EXTRACTED MATERIAL
####
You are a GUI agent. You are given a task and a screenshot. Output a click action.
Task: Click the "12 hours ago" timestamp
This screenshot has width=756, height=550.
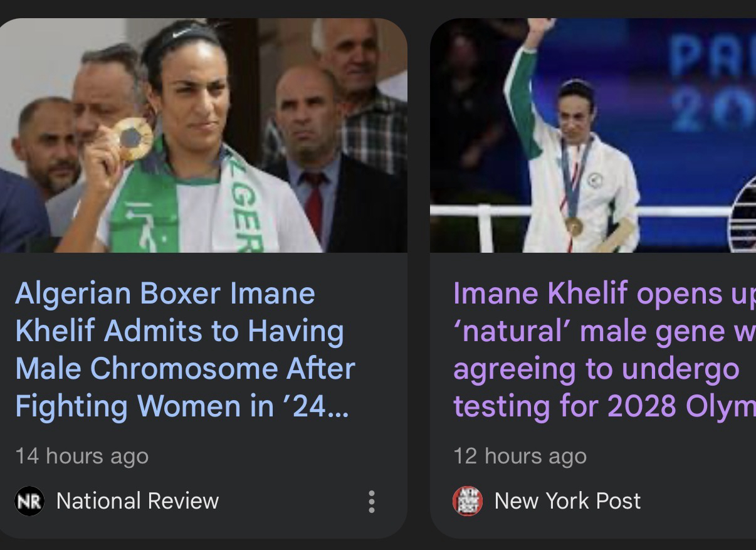pyautogui.click(x=520, y=456)
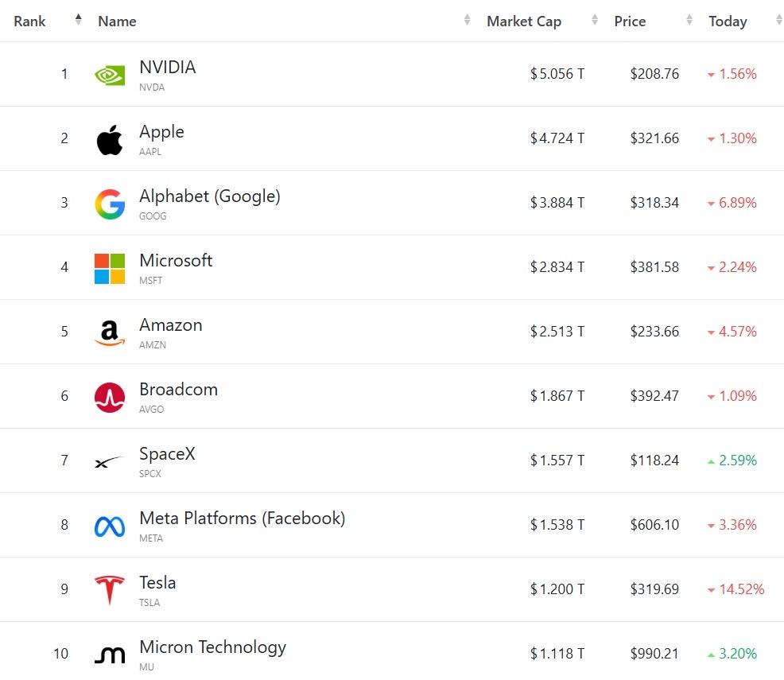This screenshot has width=784, height=680.
Task: Sort by Market Cap using sort arrows
Action: [x=595, y=20]
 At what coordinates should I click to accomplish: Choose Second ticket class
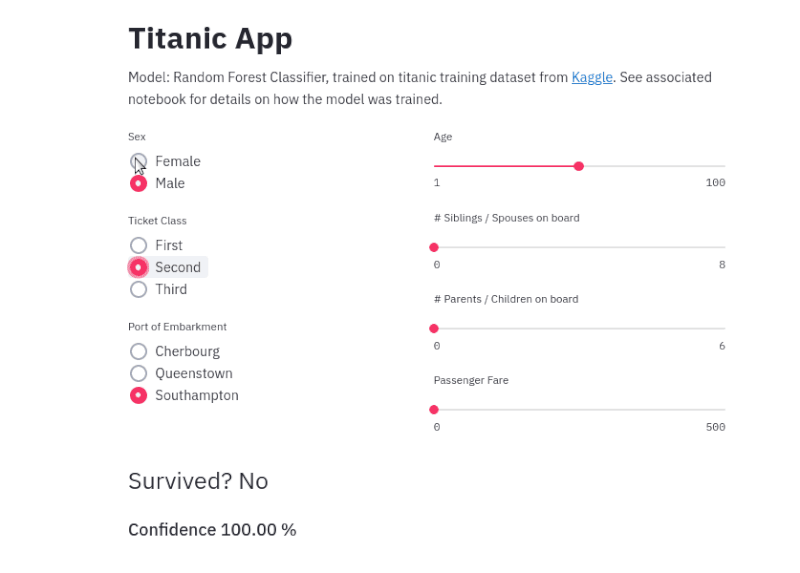(x=139, y=267)
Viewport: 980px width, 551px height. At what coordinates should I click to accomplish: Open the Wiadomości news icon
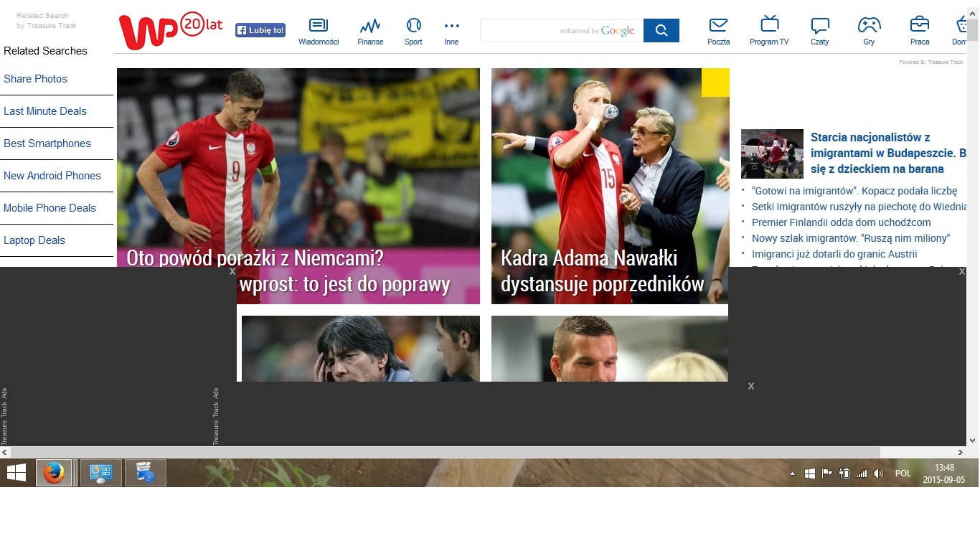click(x=318, y=27)
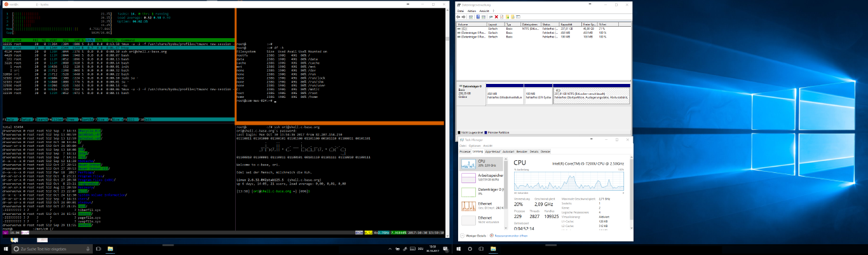Select the (C:) NTFS partition block
Image resolution: width=868 pixels, height=255 pixels.
click(591, 95)
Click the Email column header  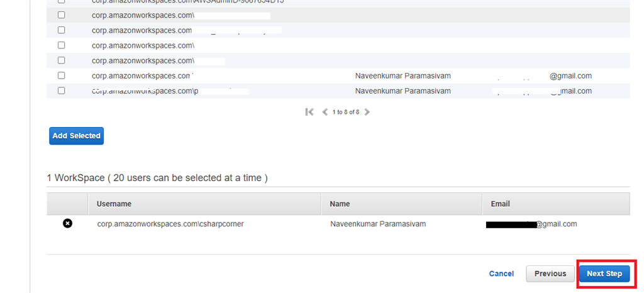pos(501,204)
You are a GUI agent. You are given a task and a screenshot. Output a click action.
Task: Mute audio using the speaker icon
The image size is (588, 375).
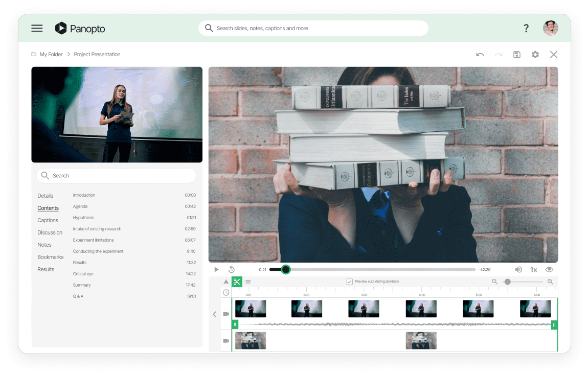(x=518, y=270)
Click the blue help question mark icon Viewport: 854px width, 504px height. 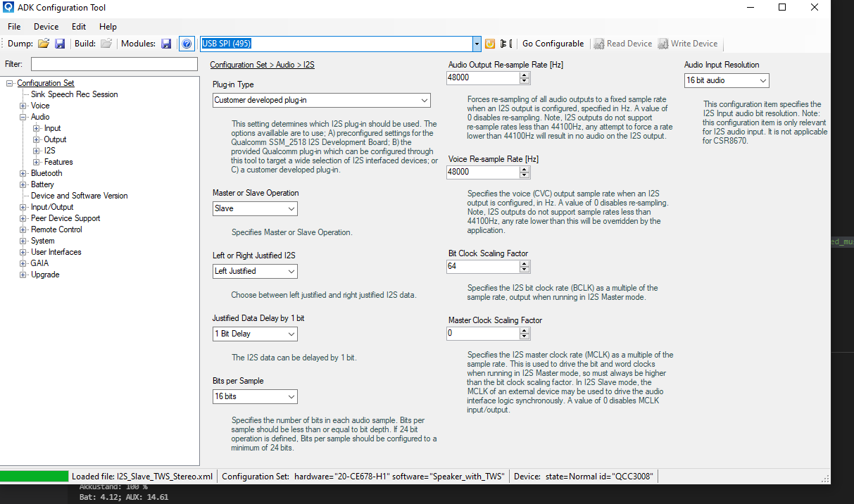(187, 44)
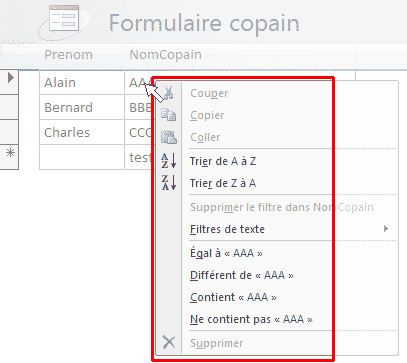Click the form icon beside Formulaire copain

[x=64, y=19]
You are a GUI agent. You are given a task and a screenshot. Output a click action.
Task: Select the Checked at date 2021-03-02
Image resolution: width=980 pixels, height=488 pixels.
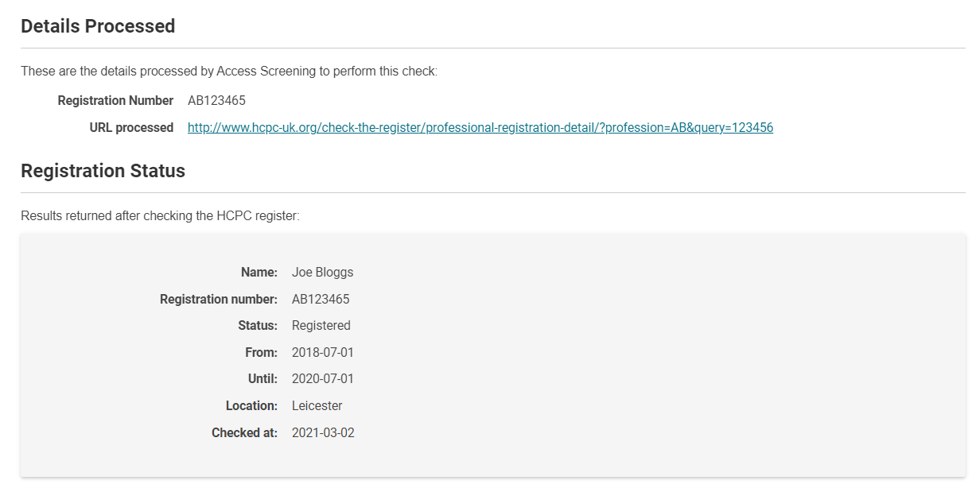(322, 433)
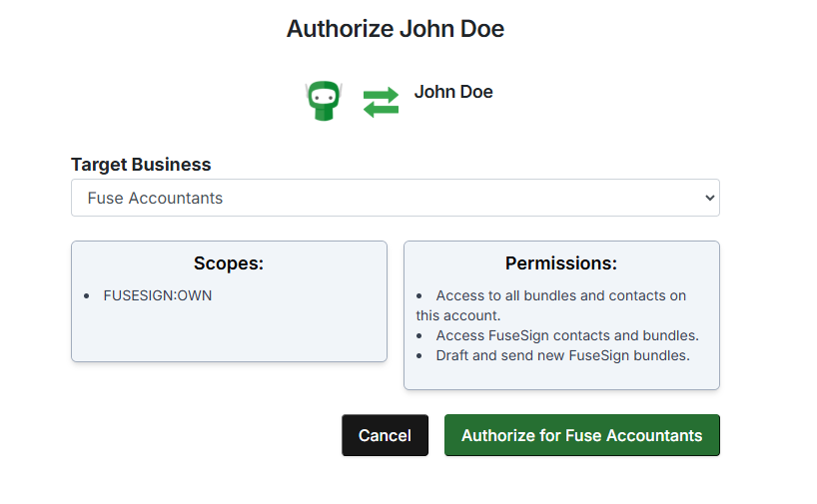Click the green swap arrows icon
This screenshot has width=817, height=504.
pyautogui.click(x=381, y=103)
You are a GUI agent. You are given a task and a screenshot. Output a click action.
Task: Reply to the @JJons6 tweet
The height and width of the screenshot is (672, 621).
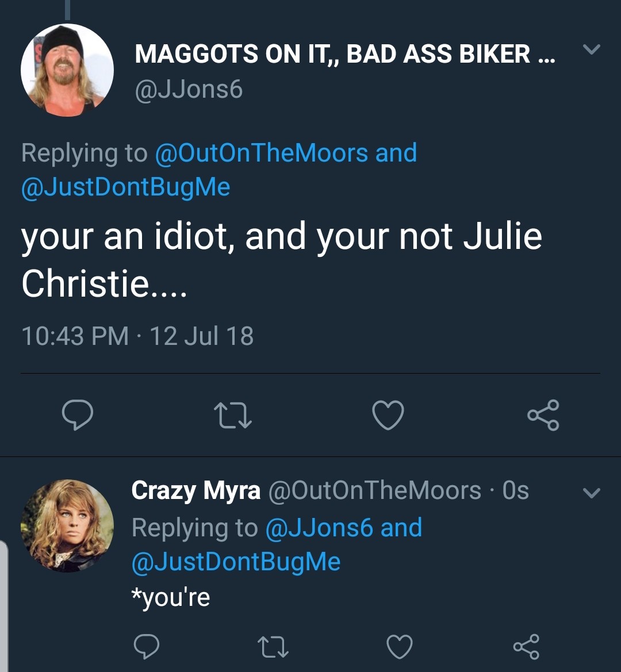click(x=77, y=415)
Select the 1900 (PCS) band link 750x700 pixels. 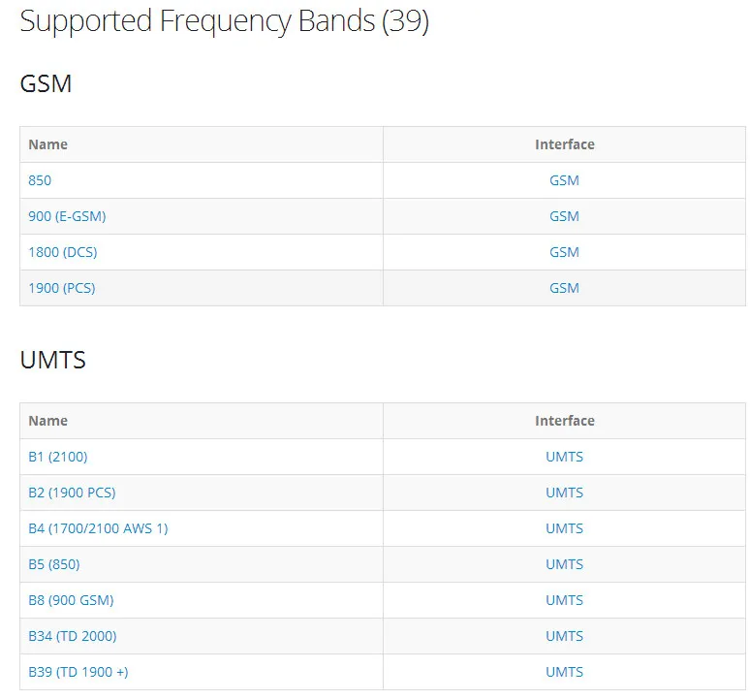point(62,288)
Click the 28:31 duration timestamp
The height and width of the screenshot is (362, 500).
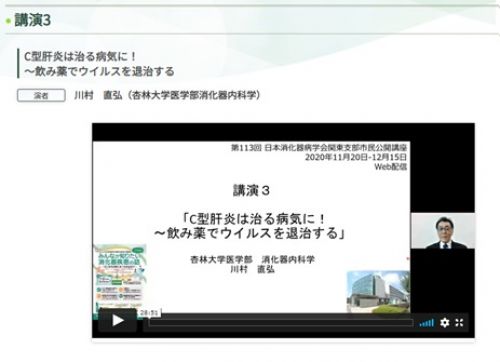point(149,313)
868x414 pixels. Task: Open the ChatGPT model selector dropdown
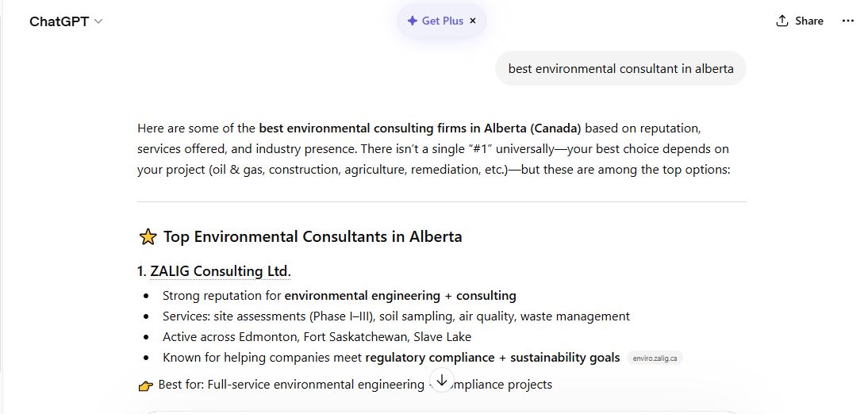coord(66,21)

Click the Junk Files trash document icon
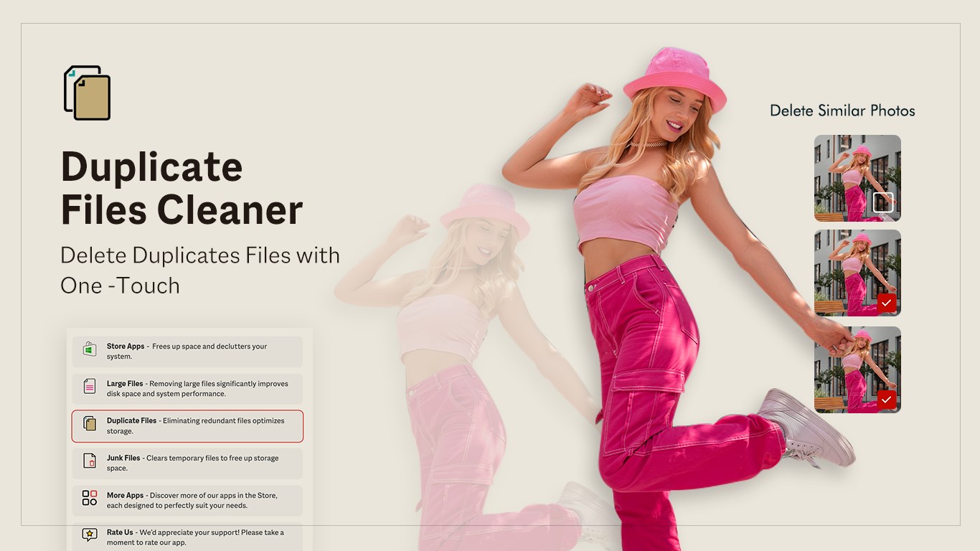pyautogui.click(x=90, y=461)
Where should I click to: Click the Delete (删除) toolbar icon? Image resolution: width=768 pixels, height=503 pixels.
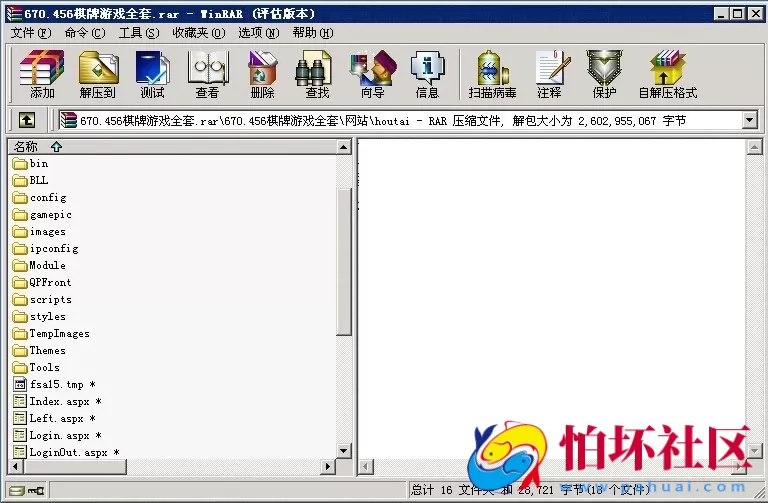[x=262, y=75]
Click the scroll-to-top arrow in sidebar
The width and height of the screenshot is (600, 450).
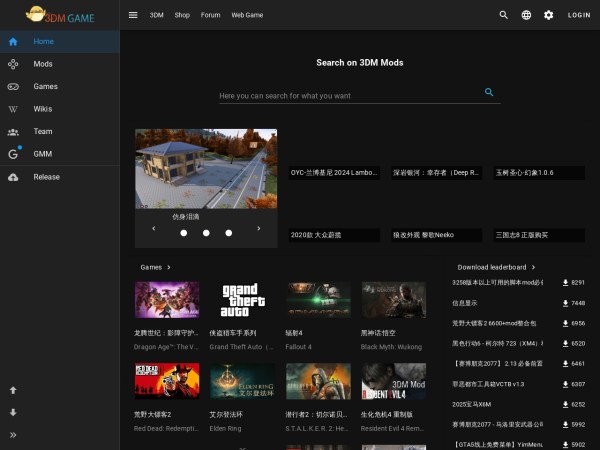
####
TO DO
Everything from the line that contains "The height and width of the screenshot is (362, 500)." to the final line of the data is to be duplicated exactly, both ends included, except the pictures.

ANSWER TO THIS TASK
The height and width of the screenshot is (362, 500).
point(149,313)
868x414 pixels. Task: Open the ChatGPT model selector dropdown
coord(66,21)

Click the Junk Files trash document icon
pyautogui.click(x=90, y=461)
Where should I click to: Click the Delete (删除) toolbar icon? Image resolution: width=768 pixels, height=503 pixels.
[x=262, y=75]
Click the scroll-to-top arrow in sidebar
The width and height of the screenshot is (600, 450).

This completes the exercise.